* **Brief**: Return the whole of the data exactly.

[Stored data]
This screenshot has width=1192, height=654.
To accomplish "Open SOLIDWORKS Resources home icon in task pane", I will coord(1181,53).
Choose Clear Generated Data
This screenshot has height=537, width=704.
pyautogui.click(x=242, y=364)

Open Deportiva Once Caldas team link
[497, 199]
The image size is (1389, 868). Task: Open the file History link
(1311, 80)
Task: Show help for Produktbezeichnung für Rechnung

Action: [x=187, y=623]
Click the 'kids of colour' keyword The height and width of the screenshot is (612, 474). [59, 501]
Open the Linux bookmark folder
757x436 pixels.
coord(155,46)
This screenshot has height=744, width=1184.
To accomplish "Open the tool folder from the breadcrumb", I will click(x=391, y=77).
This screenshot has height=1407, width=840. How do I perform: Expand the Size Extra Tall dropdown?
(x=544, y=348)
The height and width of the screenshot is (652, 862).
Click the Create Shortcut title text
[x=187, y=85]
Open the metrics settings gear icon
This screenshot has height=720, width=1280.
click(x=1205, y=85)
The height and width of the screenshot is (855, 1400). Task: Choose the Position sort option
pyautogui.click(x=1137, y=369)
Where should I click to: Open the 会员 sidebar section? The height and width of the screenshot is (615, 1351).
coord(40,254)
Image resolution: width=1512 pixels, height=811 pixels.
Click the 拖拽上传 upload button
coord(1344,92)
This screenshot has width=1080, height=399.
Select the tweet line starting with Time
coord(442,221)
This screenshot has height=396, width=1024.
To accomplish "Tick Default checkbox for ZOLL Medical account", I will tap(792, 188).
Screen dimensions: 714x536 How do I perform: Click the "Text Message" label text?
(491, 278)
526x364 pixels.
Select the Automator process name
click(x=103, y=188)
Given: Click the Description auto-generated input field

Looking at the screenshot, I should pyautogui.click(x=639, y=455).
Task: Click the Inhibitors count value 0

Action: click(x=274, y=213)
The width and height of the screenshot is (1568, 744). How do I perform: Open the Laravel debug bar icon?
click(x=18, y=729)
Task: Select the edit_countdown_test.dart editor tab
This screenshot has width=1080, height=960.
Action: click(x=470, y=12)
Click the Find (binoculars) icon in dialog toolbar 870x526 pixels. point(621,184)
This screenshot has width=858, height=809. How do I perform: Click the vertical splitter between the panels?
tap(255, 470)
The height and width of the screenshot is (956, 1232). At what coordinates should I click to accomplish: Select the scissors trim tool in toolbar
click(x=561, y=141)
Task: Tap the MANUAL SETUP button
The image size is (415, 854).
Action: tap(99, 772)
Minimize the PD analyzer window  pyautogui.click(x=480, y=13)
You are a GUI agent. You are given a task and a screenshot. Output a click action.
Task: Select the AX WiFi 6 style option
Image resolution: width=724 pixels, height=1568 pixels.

* **Response below**:
This screenshot has width=1192, height=654.
To accomplish "Open SOLIDWORKS Resources home icon in task pane", I will coord(1181,53).
Choose Clear Generated Data
This screenshot has height=537, width=704.
pyautogui.click(x=242, y=364)

Open Deportiva Once Caldas team link
[497, 199]
The image size is (1389, 868). Task: Open the file History link
(1311, 80)
Task: Show help for Produktbezeichnung für Rechnung

Action: [x=187, y=623]
Click the 'kids of colour' keyword The height and width of the screenshot is (612, 474). [59, 501]
Open the Linux bookmark folder
757x436 pixels.
coord(155,46)
This screenshot has height=744, width=1184.
To accomplish "Open the tool folder from the breadcrumb", I will click(x=391, y=77).
This screenshot has height=1407, width=840. How do I perform: Expand the Size Extra Tall dropdown?
(x=544, y=348)
The height and width of the screenshot is (652, 862).
Click the Create Shortcut title text
[x=187, y=85]
Open the metrics settings gear icon
This screenshot has height=720, width=1280.
click(x=1205, y=85)
The height and width of the screenshot is (855, 1400). Task: Choose the Position sort option
pyautogui.click(x=1137, y=369)
Where should I click to: Open the 会员 sidebar section? The height and width of the screenshot is (615, 1351).
coord(40,254)
Image resolution: width=1512 pixels, height=811 pixels.
Click the 拖拽上传 upload button
coord(1344,92)
This screenshot has width=1080, height=399.
Select the tweet line starting with Time
coord(442,221)
This screenshot has height=396, width=1024.
To accomplish "Tick Default checkbox for ZOLL Medical account", I will tap(792, 188).
Screen dimensions: 714x536 How do I perform: Click the "Text Message" label text?
(491, 278)
526x364 pixels.
Select the Automator process name
click(x=103, y=188)
Given: Click the Description auto-generated input field

Looking at the screenshot, I should pyautogui.click(x=639, y=455).
Task: Click the Inhibitors count value 0

Action: click(x=274, y=213)
The width and height of the screenshot is (1568, 744). How do I perform: Open the Laravel debug bar icon?
click(x=18, y=729)
Task: Select the edit_countdown_test.dart editor tab
This screenshot has width=1080, height=960.
Action: click(x=470, y=12)
Click the Find (binoculars) icon in dialog toolbar 870x526 pixels. point(621,184)
This screenshot has width=858, height=809. How do I perform: Click the vertical splitter between the panels?
tap(255, 470)
The height and width of the screenshot is (956, 1232). At what coordinates should I click to accomplish: Select the scissors trim tool in toolbar
click(x=561, y=141)
Task: Tap the MANUAL SETUP button
The image size is (415, 854).
Action: tap(99, 772)
Minimize the PD analyzer window  pyautogui.click(x=480, y=13)
You are a GUI agent. You are given a task and a screenshot. Output a click action.
Task: Select the AX WiFi 6 style option
Image resolution: width=724 pixels, height=1568 pixels.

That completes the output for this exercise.